The level of seismicity during the day was high compared to the past few days. A total of 50 long-period signitures were recorded by the network during the day, about half of which were of the type associated with rock falls. A signal recorded for 8 minutes starting at 08:23 this morning (23 March) was correlated with the major ash fall in Plymouth - this signal is similar to those that were associated with phreatic explosions during the earlier phase of the volcanic activity. The ash came from an area west of the old Casthe Peak dome which has been venting vigorously for the past few days and may have been caused by the opening of a new vent or the extension of an old one. Another possible explanation is that it could have been generated by a major rock avalanche from the dome, possibly associated with small explosions. Several other light ash falls occurred overnight associated with other rock fall signals. Low to medium amplitude, broadband tremor has been recorded on the Gages and Chances Peak seismometers since 10:00 this morning; this level of tremor has not been recorded for some considerable time.
The eastern EDM triangle and also the line between Tar River and Castle Peak were measured today - all of these measurements suggest continued very slow movement of the Castle Peak reflector. The Tar River to Castle Peak line has shortened 8 mm in the past 3 days, suggesting a slightly higher rate of movement than of late.

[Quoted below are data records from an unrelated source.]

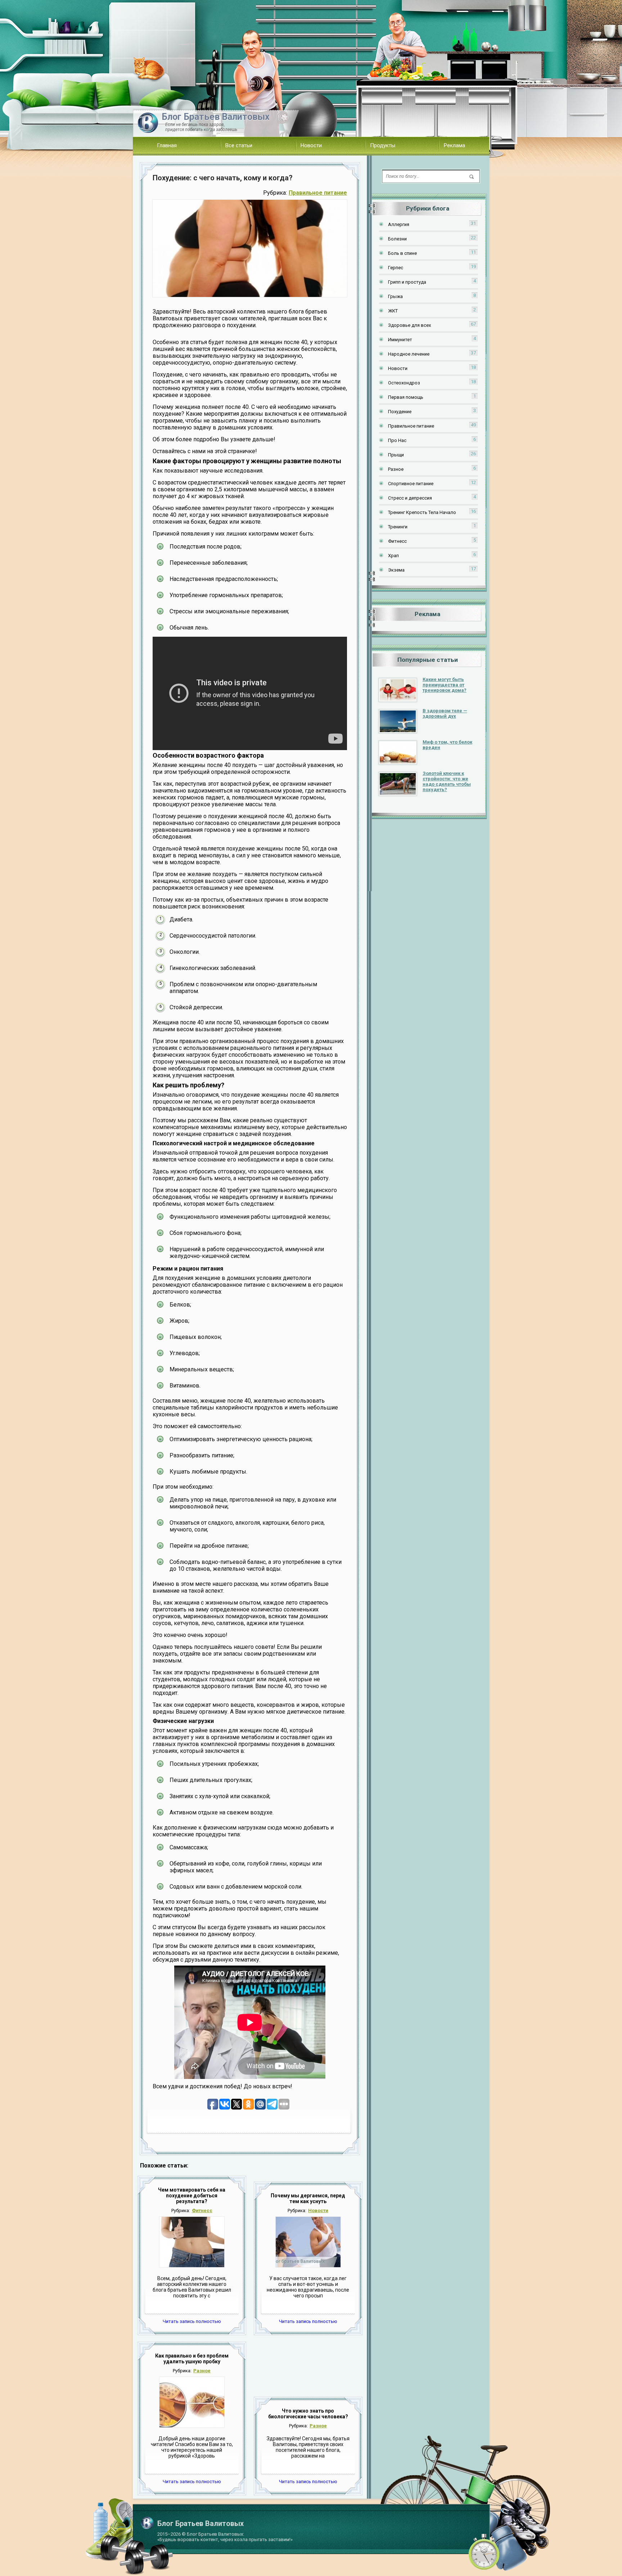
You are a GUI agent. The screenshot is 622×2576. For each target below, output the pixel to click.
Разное (202, 2370)
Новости (311, 145)
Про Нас (397, 440)
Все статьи (238, 145)
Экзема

Visual observations were made today from Chances Peak and from the east side. During the morning, frequent rock falls were seen occurring from the south and east faces of the dome, generating small amounts of ash which drifted westwards over Plymouth. Due to technical problems, no helicopter flights were made today. The scientists were therefore not able to confirm what caused the ash cloud that drifted over Plymouth at about 08:23 this morning and fell for 5 to 10 minutes. Observations in the afternoon from Chances Peak suggested that rock falls had lessened significantly in frequency. Steam production remains high, although the main steam vent has been covered by new rock fall material so that steam production is now more dispersed.